The Parable of the Golden Buddha

A discovery in Thailand opens a window on one fruit of a spiritual journey.

The golden Buddha in the Bangkok temple of Wat Traimit

In 1954, a Buddhist monastery in Bangkok, Thailand, was undertaking renovations. A stucco image of the Buddha had long sat in the courtyard under a tin roof. The monks decided to build a shrine to shelter it.

The following year the statue was lifted from its pedestal to be moved to its new location. The statue proved surprisingly heavy. The ropes lifting it broke. The image fell hard on the ground. As it did, some of the stucco coating chipped off.

The color of gold gleamed through the crack. When the workmen removed the rest of the plaster, they discovered a gold image underneath. Parts of the head were in fact pure gold. It weighed five and a half tons.

The image had been moved to Bangkok in 1801 from the ruined city of Ayutthaya. There it had sat for many years in a derelict temple. A Burmese army had destroyed the city in 1767. It is now believed that the temple’s monks had covered the statue with clay in hopes that the invaders would not discover what lay beneath.

They were so successful that not only did the invaders not suspect what lay beneath the plaster, but everyone else forgot also, until the golden Buddha was accidentally rediscovered. Today it is the prized image in its own temple.

This story offers a wonderful parable for one fruit of our spiritual journeys. As we move deeper into the spiritual life through the practice of spiritual disciplines, we can find ourselves discovering more and more of our true self versus the false self that we show as a façade to the world in our everyday life.

A Theme in Modern Spiritual Writing

The contrast between the true self and the false self is a common theme in the writings of many modern writers on the spiritual life. We encounter it often in the writings of Richard Rohr and Thomas Keating, two Catholic writers who have had a profound influence on my own understanding of the spiritual journey.

Rohr attributes the introduction of this theme into the vocabulary of modern spirituality to Thomas Merton, that monk-writer who helped launch the rediscovery of the contemplative prayer tradition in the modern world.

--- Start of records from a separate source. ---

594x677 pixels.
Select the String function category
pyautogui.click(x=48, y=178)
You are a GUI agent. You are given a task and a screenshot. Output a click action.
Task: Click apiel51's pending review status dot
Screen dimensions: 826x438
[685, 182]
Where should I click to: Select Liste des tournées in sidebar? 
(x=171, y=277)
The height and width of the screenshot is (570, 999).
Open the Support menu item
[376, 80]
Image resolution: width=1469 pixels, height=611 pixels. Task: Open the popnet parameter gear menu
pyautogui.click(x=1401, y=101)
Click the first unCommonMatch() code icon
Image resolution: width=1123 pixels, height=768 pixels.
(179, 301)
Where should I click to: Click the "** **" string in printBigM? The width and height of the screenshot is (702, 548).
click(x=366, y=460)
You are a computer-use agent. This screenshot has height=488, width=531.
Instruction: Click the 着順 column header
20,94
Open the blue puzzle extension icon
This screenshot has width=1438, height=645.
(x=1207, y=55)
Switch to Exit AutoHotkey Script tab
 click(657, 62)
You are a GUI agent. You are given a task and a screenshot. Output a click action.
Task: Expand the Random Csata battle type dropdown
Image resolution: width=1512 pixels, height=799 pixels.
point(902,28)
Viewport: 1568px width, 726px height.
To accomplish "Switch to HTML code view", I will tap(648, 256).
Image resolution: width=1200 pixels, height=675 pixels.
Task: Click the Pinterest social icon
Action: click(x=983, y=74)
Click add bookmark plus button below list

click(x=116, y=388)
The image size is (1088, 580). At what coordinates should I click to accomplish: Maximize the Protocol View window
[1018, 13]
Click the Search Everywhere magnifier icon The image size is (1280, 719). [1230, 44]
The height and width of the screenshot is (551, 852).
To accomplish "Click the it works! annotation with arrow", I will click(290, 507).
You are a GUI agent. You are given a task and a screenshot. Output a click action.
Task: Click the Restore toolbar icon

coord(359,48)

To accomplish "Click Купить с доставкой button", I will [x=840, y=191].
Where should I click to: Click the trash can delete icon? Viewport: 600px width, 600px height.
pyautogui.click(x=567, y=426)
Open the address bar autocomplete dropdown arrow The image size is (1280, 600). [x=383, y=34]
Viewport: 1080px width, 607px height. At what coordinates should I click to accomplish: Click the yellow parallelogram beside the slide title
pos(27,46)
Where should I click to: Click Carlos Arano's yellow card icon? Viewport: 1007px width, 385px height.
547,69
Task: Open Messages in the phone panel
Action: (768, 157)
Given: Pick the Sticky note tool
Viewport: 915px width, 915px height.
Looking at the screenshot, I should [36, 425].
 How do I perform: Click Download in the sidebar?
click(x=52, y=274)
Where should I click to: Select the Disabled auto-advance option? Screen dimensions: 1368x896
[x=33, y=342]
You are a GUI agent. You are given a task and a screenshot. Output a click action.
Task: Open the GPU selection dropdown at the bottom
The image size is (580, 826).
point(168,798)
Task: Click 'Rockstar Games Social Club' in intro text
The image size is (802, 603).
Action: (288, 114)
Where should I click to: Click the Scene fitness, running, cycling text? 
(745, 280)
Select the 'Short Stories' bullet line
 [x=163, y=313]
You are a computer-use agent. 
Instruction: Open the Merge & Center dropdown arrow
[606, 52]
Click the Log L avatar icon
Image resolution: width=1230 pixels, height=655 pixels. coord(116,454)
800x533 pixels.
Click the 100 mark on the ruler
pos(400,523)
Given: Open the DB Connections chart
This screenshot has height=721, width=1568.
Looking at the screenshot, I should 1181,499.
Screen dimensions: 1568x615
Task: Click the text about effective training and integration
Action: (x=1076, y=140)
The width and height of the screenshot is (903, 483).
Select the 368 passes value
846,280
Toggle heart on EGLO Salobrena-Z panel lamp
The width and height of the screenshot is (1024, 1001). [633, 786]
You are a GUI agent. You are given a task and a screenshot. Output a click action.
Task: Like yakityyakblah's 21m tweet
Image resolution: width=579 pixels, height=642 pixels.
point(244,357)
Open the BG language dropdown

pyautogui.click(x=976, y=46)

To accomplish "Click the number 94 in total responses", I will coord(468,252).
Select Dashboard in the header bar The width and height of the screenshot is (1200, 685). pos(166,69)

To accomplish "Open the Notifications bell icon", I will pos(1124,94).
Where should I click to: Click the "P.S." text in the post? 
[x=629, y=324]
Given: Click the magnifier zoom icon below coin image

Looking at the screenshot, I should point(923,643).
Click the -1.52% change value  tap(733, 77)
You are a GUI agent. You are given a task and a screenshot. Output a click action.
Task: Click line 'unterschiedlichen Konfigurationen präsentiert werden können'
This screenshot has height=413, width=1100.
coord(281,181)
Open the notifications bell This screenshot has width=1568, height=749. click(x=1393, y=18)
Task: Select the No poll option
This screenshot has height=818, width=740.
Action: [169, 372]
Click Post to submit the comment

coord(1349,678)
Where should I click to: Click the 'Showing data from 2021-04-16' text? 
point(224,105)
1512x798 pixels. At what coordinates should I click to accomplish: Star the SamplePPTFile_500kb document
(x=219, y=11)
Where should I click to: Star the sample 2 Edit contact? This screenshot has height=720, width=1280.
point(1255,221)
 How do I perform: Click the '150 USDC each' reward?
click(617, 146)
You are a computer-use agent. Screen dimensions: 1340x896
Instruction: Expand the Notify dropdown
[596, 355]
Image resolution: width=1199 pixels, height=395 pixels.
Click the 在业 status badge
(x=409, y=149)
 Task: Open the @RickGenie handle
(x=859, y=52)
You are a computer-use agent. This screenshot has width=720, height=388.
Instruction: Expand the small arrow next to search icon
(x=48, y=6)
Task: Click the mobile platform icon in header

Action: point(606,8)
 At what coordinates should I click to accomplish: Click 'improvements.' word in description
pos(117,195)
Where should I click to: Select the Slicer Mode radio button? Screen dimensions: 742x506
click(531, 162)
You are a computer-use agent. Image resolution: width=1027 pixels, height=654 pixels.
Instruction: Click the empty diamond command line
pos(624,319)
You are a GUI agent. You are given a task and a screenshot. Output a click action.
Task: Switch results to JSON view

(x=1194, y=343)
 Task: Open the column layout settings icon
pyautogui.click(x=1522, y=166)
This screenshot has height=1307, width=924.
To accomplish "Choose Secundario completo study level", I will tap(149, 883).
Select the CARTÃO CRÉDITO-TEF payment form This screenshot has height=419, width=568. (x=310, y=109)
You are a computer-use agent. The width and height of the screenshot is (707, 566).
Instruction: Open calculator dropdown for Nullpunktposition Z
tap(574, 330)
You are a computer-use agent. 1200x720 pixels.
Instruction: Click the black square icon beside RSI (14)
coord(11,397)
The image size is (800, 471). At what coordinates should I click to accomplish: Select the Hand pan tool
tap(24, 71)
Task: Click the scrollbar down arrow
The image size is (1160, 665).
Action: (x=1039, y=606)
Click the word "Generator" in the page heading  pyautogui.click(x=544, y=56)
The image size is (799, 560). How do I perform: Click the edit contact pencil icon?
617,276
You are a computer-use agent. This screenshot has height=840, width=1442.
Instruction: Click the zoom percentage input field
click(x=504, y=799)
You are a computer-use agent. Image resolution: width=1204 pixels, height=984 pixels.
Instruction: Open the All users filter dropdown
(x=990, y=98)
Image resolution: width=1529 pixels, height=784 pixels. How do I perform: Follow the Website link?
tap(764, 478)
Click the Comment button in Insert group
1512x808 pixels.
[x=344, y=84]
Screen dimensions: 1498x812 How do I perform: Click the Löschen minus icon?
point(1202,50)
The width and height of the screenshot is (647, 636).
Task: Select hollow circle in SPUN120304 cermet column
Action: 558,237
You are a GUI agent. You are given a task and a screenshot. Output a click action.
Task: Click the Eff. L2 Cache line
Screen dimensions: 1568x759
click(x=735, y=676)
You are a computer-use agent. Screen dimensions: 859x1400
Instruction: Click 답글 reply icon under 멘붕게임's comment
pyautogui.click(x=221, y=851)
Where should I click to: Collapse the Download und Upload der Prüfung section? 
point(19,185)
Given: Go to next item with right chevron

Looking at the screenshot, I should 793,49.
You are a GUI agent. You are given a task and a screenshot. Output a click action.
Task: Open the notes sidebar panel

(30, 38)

For example, in his book New Seeds of Contemplation, Merton says this:

For me to be a saint means to be myself. Therefore the problem of sanctity and salvation is in fact the problem of finding out who I am and of discovering my true self.*

He goes on to say later:

Our vocation is not simply to be, but to work together with God in the creation of our own life, our own identity, our own destiny…To put it even better, we are even called to share with God the work of creating the truth of our identity.**

 This work of becoming who I truly am is not, however, work we do by our own initiative. Rather, says Merton, the secret of my full identity is hidden in Him. He alone can make me who I am, or rather who I will be when at last I fully begin to be. ***

A Theme with Pauline Roots

Though Merton, Rohr, and Keating are using the language of modern psychology, they seem to draw their inspiration from a passage in the apostle Paul. In his Letter to the Colossians, Paul says:

So if you have been raised with Christ, seek the things that are above, where Christ is, seated at the right hand of God. Set your minds on things that are above, not on things that are on earth, for you have died, and your life is hidden with Christ in God. When Christ who is your life is revealed, then you also will be revealed with him in glory. (Colossians 3:1-4)

In this passage Paul speaks of our life that is hidden with Christ in God. It is a life that will be fully revealed and expressed when the Last Day comes and all creation enters into its destined glory, a glory in which each individual created being will shine in its unique identity.

The spiritual journey is the journey in this life when we begin to glimpse and experience aspects of that unique identity, which is our true self. We in partnership with God begin to chip away some of the spiritual clay that hides the golden image below. That is something of the excitement that the spiritual journey can bring us.

The Social Context of Paul’s Thought

This is an inspiring way of thinking for me. It means that we need to think of our spiritual journey as something wonderfully positive, not as something intensely negative. But it is easy to corrupt this way of thinking about the spiritual journey if we think of this discovery of our true self in solely individualistic terms. That is the bias of much of modern American culture and of modern self-help books and lectures.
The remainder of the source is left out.